Detailed Description and Symptoms
Investigation
The two settings to look at are in the ucsrv.ini file as described below:
*) PrimaryMode=
The first is to change your ucsrv.ini file on all Automation Engine components, setting:
PrimaryMode=1
This will cause the PWP to only focus on PWP tasks rather than work on regular WP tasks as well.
If PrimaryMode is set to 0, the PWP will do regular WP work as well rather than it's specific tasks. At times, a regular WP may have a call to the database for many reasons that can take over 10 minutes. If this happens and the PWP is doing the work, no other work is done at the time and the entire system can go down. Setting PrimaryMode to 1 will greatly reduce the chance of this happening.
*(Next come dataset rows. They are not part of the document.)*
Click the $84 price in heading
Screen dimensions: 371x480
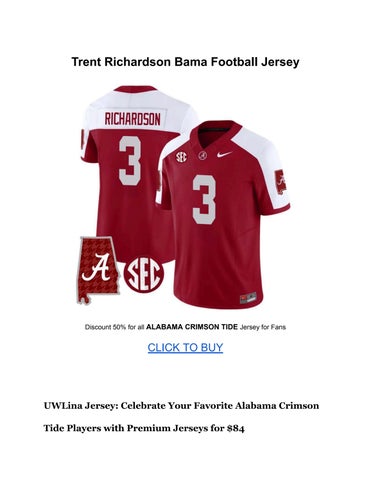point(236,428)
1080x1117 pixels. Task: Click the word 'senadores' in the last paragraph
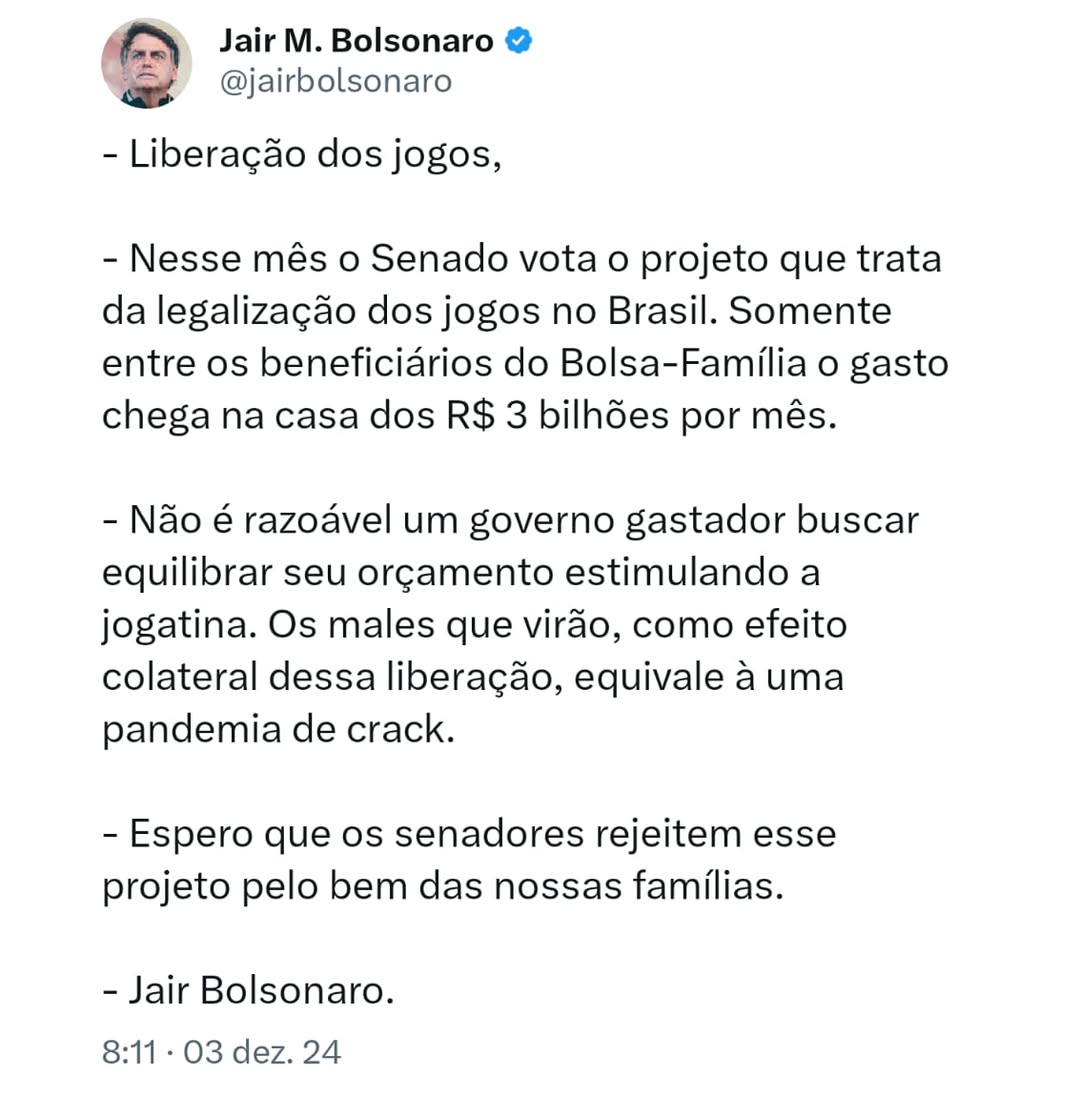[489, 833]
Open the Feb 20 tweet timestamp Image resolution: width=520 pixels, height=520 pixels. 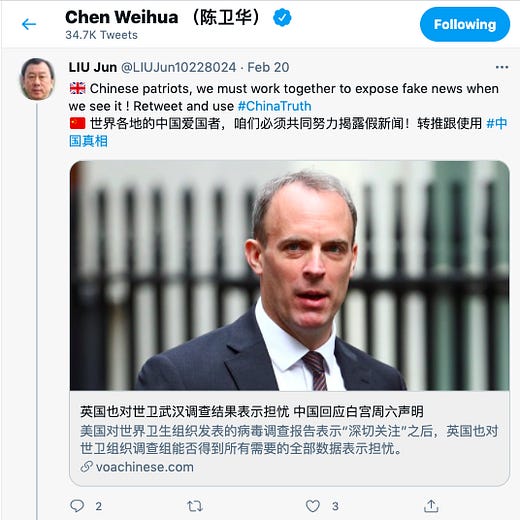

More information on this setting can be found in the documentation under Administrator Manual, Configuration, Structure of the Configuration Files, Automic Servers.
*) srvquery=
The second setting that is important to have set in the ucsrv.ini file on all Automation Engine components, setting:
srvquery=1
This setting will cause the keepalive sent to the agent to be done by the CPs rather than the WPs, relieving some of the stress and constraints on the WPs.
There are some drawbacks to using srvquery=1. The "Last check" column in the agent overview will no longer be updated and if there is a situation where an agent and CP it's connected to go down at the same moment, there's a chance that the agent will not recognized as being stopped by the system since a CP is not available to report this to the automation engine server. This appears in 12.x, but has not yet appears in 21.0.
More information on this setting can be found in the documentation under Administrator Manual, Configuration, Structure of the Configuration Files, Automic Servers.